[
https://issues.apache.org/jira/browse/METRON-1153?page=com.atlassian.jira.plugin.system.issuetabpanels:comment-tabpanel&focusedCommentId=16159609#comment-16159609
]
ASF GitHub Bot commented on METRON-1153:
----------------------------------------
Github user ottobackwards commented on the issue:
https://github.com/apache/metron/pull/741
@justinleet My question with regards to the necessity for a refactor came
from wanting to handle the exception in the HDFSWriter, where the exceptions
where being caught at the time.
The fact that the tuples are 'unpaired' from their messages, and that we
handle them all together seems to me to be problematic if you want to take per
message/sourcehandle action.
I think your approach removes the immediate problem with that, although
having both the hdfs writer and the source handler itself take actions and
split the 'ownership' doesn't feel quite right to me.

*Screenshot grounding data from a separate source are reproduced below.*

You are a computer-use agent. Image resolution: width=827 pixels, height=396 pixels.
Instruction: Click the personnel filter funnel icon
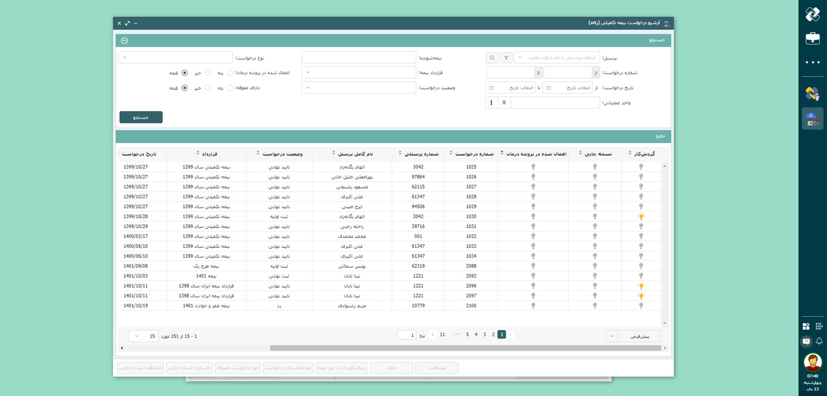pos(506,58)
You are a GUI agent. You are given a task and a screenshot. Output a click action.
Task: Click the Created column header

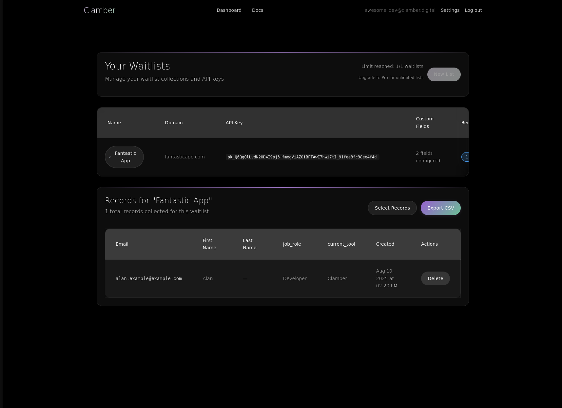click(x=385, y=244)
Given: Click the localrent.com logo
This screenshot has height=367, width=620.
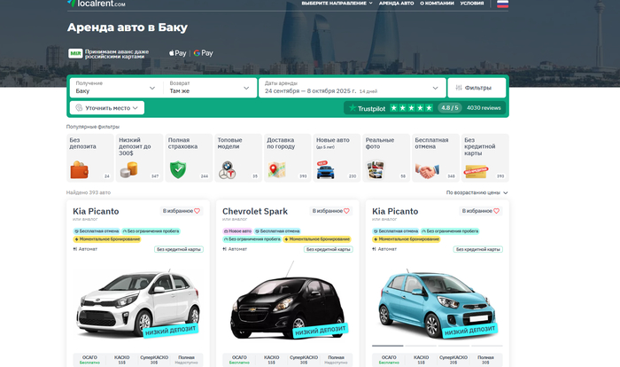Looking at the screenshot, I should tap(96, 4).
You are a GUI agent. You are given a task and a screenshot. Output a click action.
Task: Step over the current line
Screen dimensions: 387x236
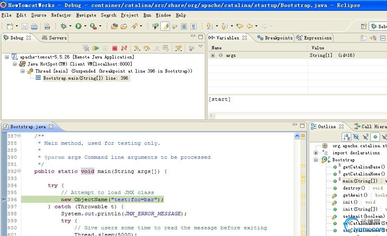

@cestella It would be good to know why this is happening, but in truth, any
persistent network connection in a long lived 'forever' type application needs
to guard against these kinds of errors.
For reliability reasons, and where we want to get to, we require a more
clear documentation of the failure and recovery states of the writers, esp. the
hdfs as we are batching. We also need to understand all the ways the stream
can fail, to the extent that that is possible.
I am not sure that limiting it to this one case is enough, there will
still be many possible ways to end up with a very unclear situation, that the
writer is failing continuously and but the source handler is not removed from
'service'. Users, as we have seen on the list will be left to track through
system to work their way to this problem.
Failure to store is a critical failure of the system. Esp. in systems
where there are data retention rules or SLA's on data loss. Thus we need in
addition to the handling of this, an alerting strategy.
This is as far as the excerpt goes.